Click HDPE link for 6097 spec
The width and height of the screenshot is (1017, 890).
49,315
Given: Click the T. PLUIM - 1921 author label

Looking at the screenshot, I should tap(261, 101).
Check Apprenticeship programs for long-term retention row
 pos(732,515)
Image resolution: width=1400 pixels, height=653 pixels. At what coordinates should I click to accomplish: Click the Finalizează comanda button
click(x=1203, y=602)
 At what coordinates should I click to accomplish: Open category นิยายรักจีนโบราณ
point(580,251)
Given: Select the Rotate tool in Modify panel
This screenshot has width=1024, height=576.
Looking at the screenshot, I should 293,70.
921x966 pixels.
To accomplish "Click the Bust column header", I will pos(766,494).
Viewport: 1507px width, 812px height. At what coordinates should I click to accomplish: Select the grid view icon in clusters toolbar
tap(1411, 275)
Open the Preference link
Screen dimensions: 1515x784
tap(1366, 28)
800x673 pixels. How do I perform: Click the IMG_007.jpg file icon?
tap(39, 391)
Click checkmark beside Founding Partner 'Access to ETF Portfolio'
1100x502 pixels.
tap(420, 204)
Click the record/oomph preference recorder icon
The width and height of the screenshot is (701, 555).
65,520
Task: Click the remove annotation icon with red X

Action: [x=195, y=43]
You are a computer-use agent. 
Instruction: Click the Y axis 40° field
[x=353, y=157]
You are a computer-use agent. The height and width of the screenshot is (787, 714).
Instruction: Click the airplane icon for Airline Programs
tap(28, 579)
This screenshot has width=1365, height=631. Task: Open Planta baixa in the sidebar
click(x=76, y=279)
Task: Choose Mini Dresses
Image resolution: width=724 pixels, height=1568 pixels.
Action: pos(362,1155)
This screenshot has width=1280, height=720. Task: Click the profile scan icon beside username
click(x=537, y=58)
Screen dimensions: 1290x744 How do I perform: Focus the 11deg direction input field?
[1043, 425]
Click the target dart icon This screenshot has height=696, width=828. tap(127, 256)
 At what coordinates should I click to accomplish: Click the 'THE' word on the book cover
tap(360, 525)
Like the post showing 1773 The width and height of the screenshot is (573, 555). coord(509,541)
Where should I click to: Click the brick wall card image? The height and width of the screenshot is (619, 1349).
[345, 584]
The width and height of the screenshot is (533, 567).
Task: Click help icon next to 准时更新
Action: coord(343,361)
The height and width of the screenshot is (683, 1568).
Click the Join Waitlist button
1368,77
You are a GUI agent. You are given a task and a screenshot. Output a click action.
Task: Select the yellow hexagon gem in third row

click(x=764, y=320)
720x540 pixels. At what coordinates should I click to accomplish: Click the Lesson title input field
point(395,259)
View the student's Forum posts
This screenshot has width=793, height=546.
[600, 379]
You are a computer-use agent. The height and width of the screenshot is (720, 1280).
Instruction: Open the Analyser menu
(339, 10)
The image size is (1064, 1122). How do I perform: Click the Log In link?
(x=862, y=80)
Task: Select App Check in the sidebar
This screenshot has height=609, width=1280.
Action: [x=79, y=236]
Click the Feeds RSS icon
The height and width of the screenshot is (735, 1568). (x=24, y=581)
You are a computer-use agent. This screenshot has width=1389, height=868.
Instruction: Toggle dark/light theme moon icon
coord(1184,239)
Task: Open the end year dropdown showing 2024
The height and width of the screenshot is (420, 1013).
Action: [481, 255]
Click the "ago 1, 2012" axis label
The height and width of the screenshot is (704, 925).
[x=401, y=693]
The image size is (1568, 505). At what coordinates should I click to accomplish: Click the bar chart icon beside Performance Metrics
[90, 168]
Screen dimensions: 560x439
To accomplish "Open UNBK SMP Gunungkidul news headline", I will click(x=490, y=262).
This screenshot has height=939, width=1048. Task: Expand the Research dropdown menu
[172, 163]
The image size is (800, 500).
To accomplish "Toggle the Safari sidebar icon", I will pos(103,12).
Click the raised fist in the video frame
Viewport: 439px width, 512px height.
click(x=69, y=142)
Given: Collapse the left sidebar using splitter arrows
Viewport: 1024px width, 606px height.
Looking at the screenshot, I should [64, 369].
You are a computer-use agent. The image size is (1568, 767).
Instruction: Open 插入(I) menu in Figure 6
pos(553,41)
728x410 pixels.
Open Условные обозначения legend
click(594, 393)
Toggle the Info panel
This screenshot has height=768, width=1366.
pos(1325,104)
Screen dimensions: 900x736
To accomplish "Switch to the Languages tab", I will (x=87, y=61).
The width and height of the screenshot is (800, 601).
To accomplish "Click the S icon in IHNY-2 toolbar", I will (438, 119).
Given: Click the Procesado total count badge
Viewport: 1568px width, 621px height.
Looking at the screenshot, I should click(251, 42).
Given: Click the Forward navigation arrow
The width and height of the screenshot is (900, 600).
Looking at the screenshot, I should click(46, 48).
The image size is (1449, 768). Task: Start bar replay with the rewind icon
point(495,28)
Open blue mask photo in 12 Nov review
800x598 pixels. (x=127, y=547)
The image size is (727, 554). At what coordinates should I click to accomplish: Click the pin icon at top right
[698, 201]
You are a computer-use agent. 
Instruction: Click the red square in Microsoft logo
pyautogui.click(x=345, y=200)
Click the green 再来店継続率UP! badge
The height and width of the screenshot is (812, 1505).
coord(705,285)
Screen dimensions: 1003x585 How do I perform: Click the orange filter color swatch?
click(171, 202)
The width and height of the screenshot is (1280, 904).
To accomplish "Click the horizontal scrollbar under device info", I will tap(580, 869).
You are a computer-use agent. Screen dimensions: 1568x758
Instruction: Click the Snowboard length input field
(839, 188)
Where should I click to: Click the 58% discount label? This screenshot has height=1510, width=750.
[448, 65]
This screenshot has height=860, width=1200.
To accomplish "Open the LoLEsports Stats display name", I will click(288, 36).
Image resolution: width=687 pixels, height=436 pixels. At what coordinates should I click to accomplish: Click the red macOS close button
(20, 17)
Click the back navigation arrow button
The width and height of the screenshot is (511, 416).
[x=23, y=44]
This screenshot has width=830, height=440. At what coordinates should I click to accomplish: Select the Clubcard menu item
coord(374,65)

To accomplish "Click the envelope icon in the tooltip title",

^^^^^^^^^^^^^^^^

> _Exercise instructions_
Look through the data above and return exactly the lines from the one that contains "The image size is (1449, 768)." to the one that contains "The width and height of the screenshot is (1280, 904).", inclusive, with nothing else.

> _Response for this exercise_
The image size is (1449, 768). Task: Start bar replay with the rewind icon
point(495,28)
Open blue mask photo in 12 Nov review
800x598 pixels. (x=127, y=547)
The image size is (727, 554). At what coordinates should I click to accomplish: Click the pin icon at top right
[698, 201]
You are a computer-use agent. 
Instruction: Click the red square in Microsoft logo
pyautogui.click(x=345, y=200)
Click the green 再来店継続率UP! badge
The height and width of the screenshot is (812, 1505).
coord(705,285)
Screen dimensions: 1003x585 How do I perform: Click the orange filter color swatch?
click(171, 202)
The width and height of the screenshot is (1280, 904).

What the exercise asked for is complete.